== INFORMATION GIVEN ==

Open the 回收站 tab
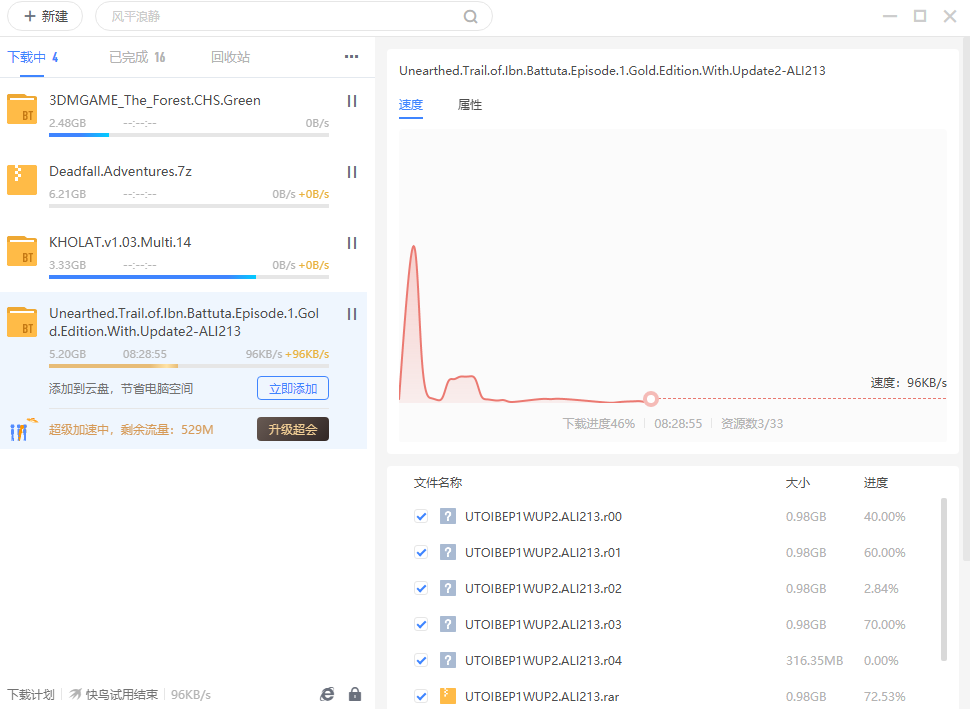Viewport: 970px width, 709px height. 230,57
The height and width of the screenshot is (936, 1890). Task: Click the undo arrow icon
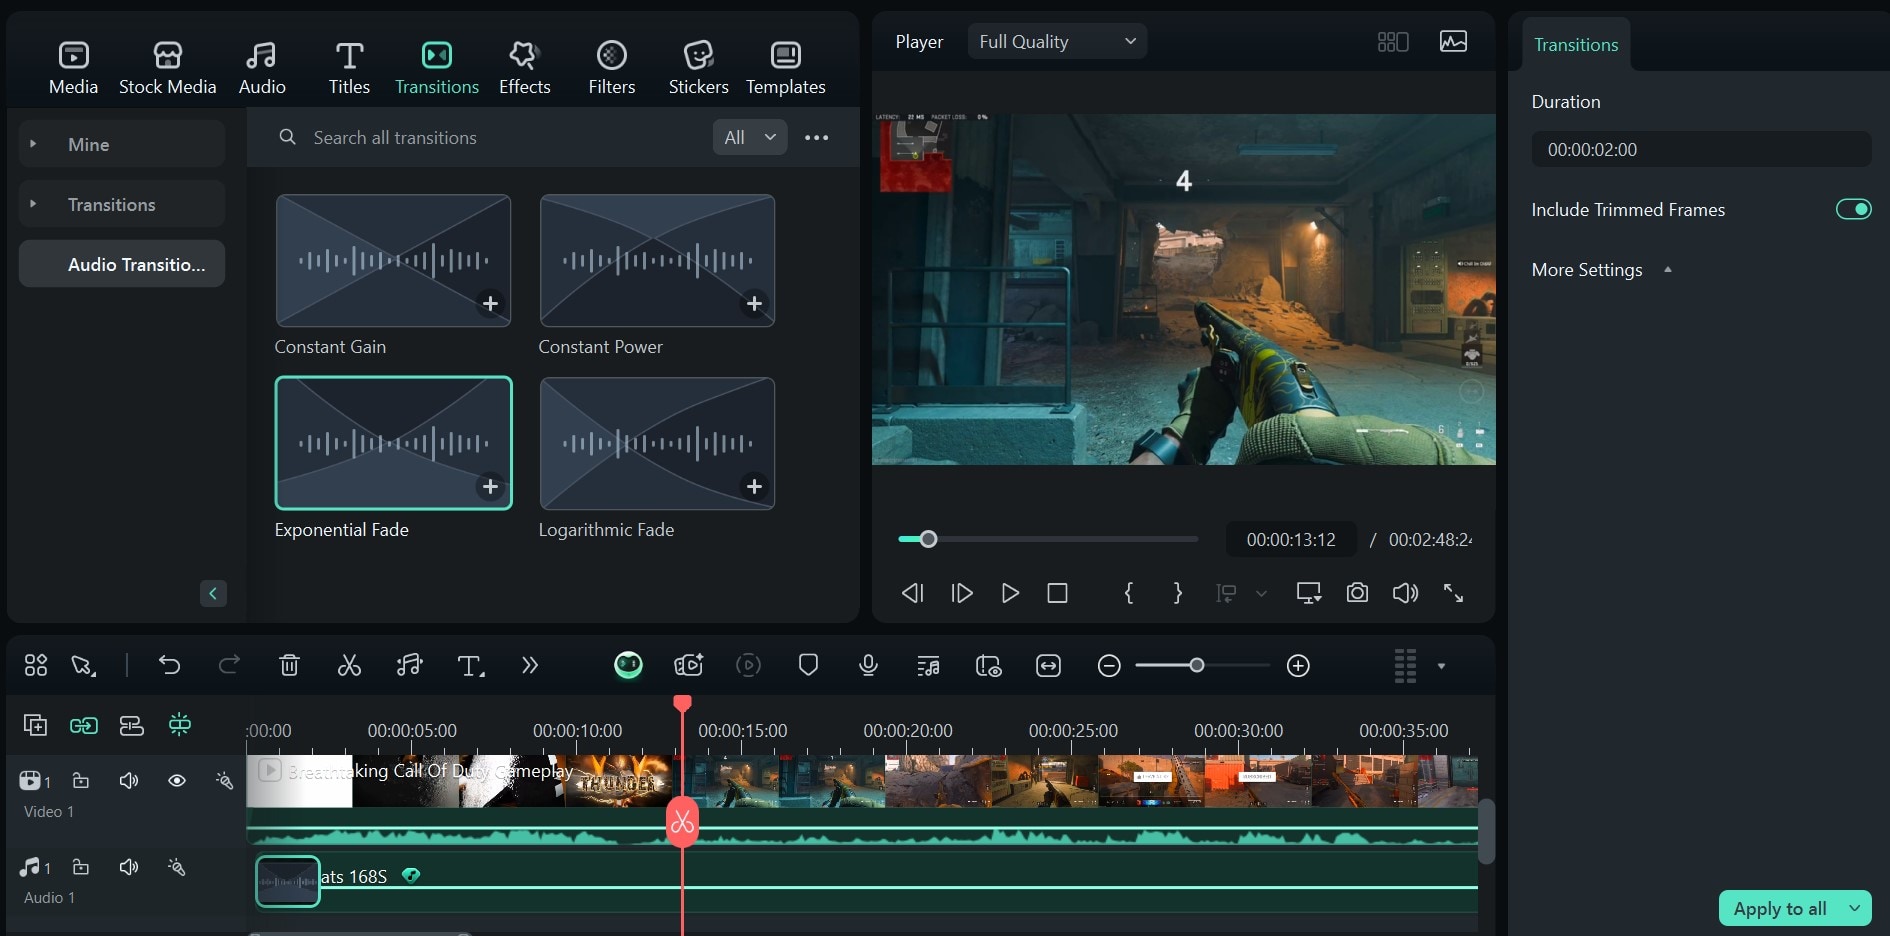[x=169, y=666]
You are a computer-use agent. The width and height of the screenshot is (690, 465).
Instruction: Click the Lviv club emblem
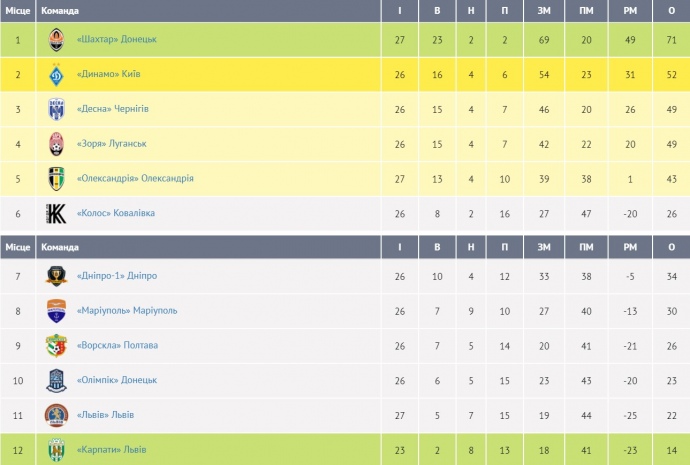tap(57, 415)
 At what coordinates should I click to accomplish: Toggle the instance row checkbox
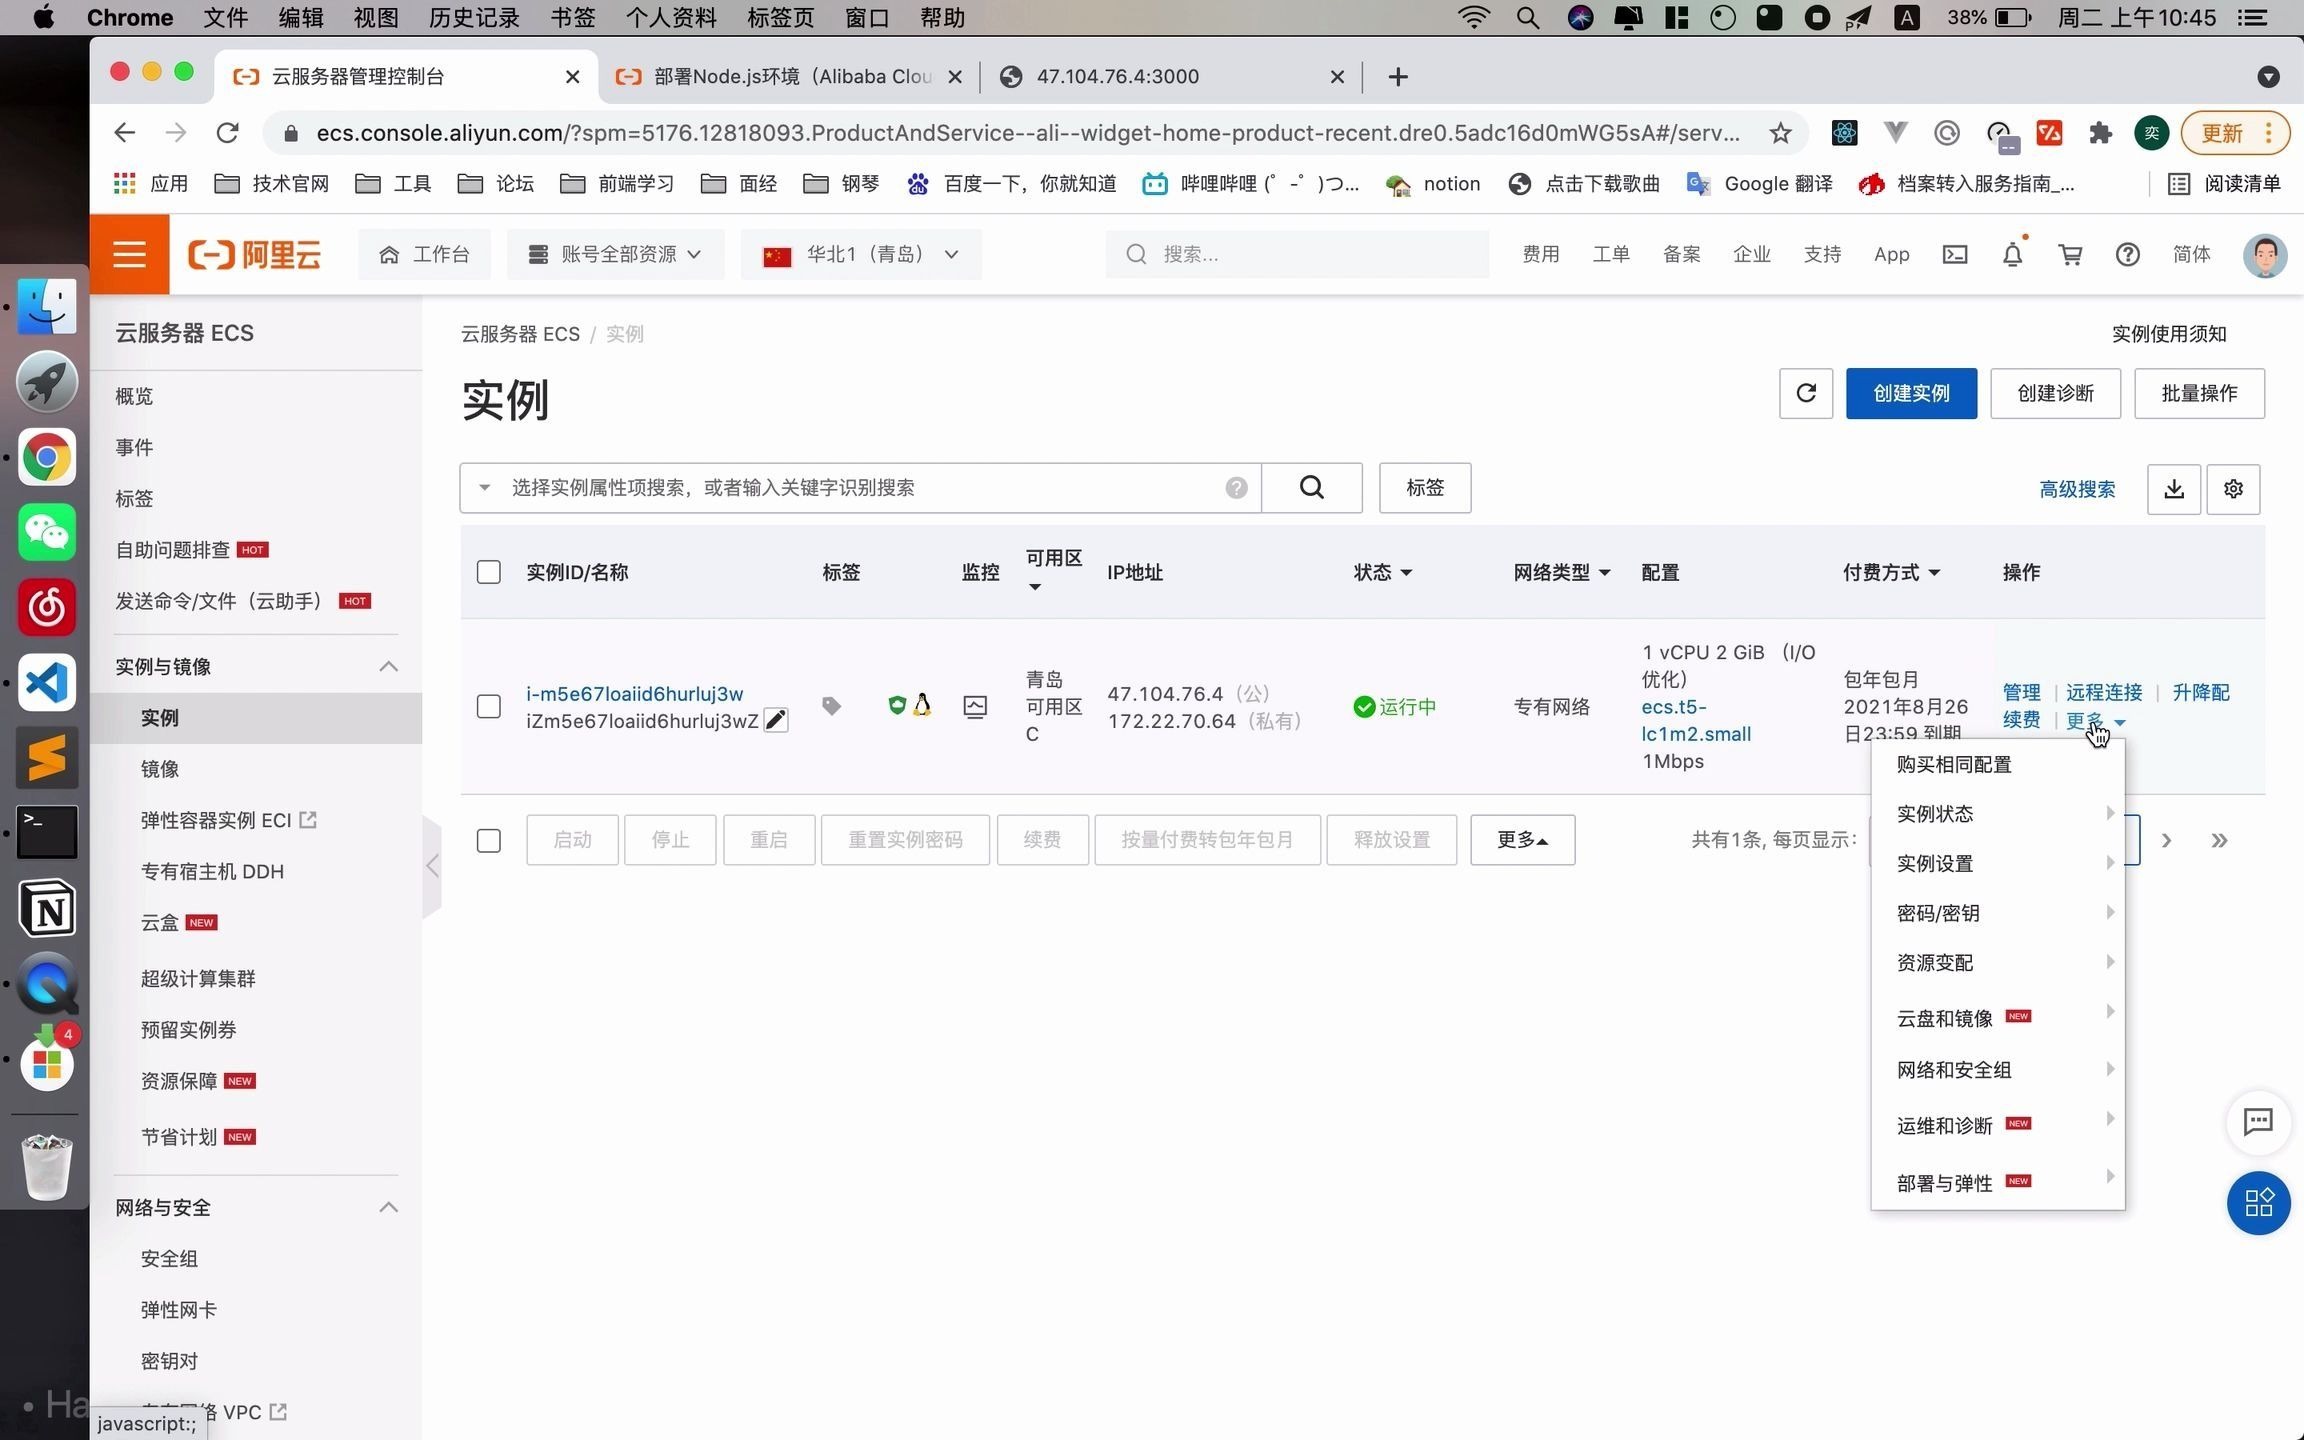[488, 707]
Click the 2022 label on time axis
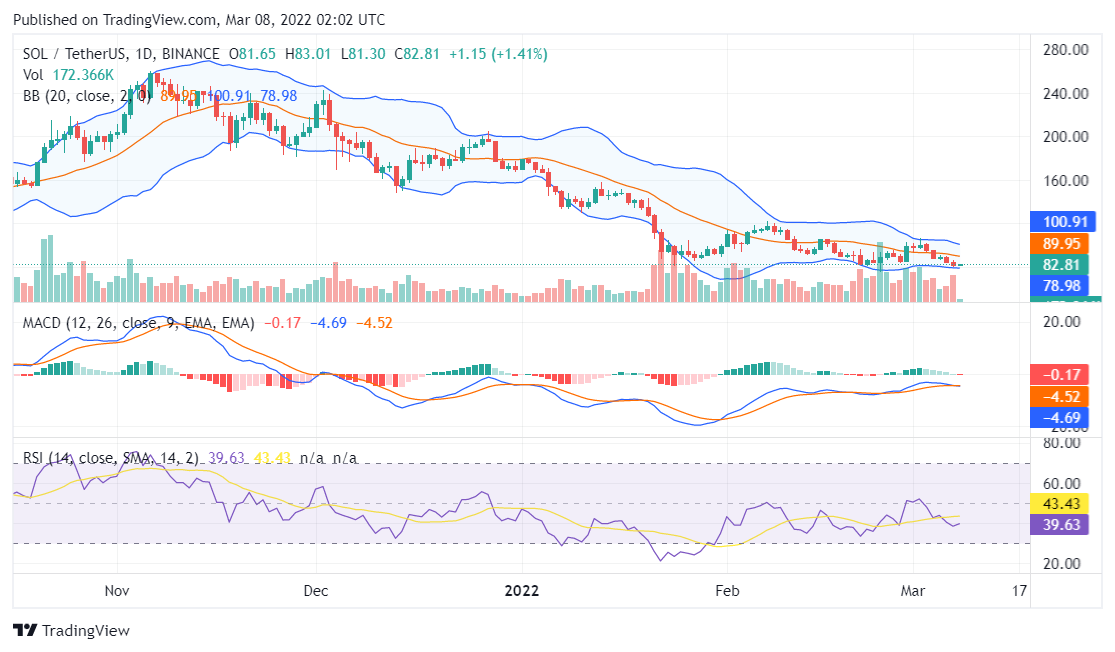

===

### DIRECTIONS FOR THIS TASK
Copy out nothing but text: transcribe the listing exactly and skip each picture.

### RESPONSE TO THE EXERCISE
Open the 回收站 tab
Viewport: 970px width, 709px height. 230,57
The height and width of the screenshot is (936, 1890). Task: Click the undo arrow icon
[x=169, y=666]
You are a computer-use agent. The width and height of the screenshot is (690, 465).
Instruction: Click the Lviv club emblem
tap(57, 415)
 At what coordinates should I click to accomplish: Toggle the instance row checkbox
[488, 707]
Click the 2022 label on time axis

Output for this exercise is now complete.